By Gareth Harris. Web only
Published online: 02 July 2012

When Masterpiece launched in 2010, following the sudden demise of the old-fashioned Grosvenor House fair, its organisers aimed to establish a new type of fair by bringing together art, antiques and antiquities with other sectors of the luxury market. Now in its third edition (28 June-4 July), co-founder Harry Apter of the London-based dealer Apter-Fredericks is just as evangelical about redefining the traditional art fair concept. “You have to try and reach new audiences,” he says. “The antiques fair format is tired.” The jury is still out, however, on whether Masterpiece is finding its niche in the crowded international fair landscape.

The organisers of Masterpiece hope to draw in potential collectors by creating an all-round de luxe experience, comprising classic cars, boats, wines, a plush restaurant run by Le Caprice and a trove of high-end art and antiques. The timing of the fair, held during the Wimbledon tennis championships and framed by the post-war and contemporary auctions just before and Old Master sales after, is fundamental in enticing “cultural tourists” in the capital, and to an extent established collectors, to the purpose-built pavilion at the Royal Hospital Chelsea. On Friday afternoon (29 June), the plan seemed to be working; the fair was full of affluent thirty- and fortysomethings keen to part with their cash.

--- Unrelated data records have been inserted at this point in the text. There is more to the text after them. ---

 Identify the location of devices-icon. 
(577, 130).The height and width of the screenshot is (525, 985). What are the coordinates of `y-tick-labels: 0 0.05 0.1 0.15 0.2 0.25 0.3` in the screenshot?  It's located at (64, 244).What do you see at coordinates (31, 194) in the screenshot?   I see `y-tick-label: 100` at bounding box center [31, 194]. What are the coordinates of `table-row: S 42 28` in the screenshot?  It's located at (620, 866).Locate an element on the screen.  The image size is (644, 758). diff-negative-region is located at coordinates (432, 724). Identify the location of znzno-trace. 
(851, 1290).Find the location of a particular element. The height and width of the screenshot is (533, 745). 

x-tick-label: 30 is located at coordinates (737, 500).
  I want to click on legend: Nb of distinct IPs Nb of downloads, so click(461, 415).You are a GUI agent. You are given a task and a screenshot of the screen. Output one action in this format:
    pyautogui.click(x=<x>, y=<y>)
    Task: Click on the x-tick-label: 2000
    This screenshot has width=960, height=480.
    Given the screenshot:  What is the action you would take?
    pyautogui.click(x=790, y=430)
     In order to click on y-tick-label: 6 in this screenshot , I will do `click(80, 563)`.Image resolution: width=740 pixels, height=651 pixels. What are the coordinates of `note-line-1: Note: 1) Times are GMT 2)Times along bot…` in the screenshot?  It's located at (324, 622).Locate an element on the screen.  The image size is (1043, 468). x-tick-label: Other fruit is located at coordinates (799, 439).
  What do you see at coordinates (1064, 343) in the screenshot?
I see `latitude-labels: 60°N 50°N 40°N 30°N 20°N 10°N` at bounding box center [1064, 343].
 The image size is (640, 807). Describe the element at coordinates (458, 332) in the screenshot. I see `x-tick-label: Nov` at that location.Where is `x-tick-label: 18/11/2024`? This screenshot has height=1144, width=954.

“There are definitely people here with plenty of money,” said Clovis Whitfield of the London-based gallery Whitfield Fine Art. The gallery, a first-time participant, hopes that in these straitened economic times, a moneyed individual or organisation will dig deep for its £60m authenticated Caravaggio made around 1600 for Cardinal Benedetto Giustiniani; at the time of writing, the painting had not sold (the fair is still ongoing). A lithograph of Edvard Munch’s The Scream, 1895, available with Kaare Berntsen of Oslo for £1.7m, and Damien Hirst’s High Windows (Happy Life), 2006, priced at £1.5m with Robilant + Voena of Milan, had also failed to find buyers.

For now, core European connoisseurs still seem to be making their way to Masterpiece. But the question of whether the fair is an heir apparent to Tefaf Maastricht, the grand-dame of fairs which celebrated its silver jubilee in March, was a point of debate on the floor, especially as the heavyweight London old master dealers Johnny Van Haeften and Richard Green are notable absentees among the 154 exhibitors; Chinese antiques dealers are also under represented on the floor.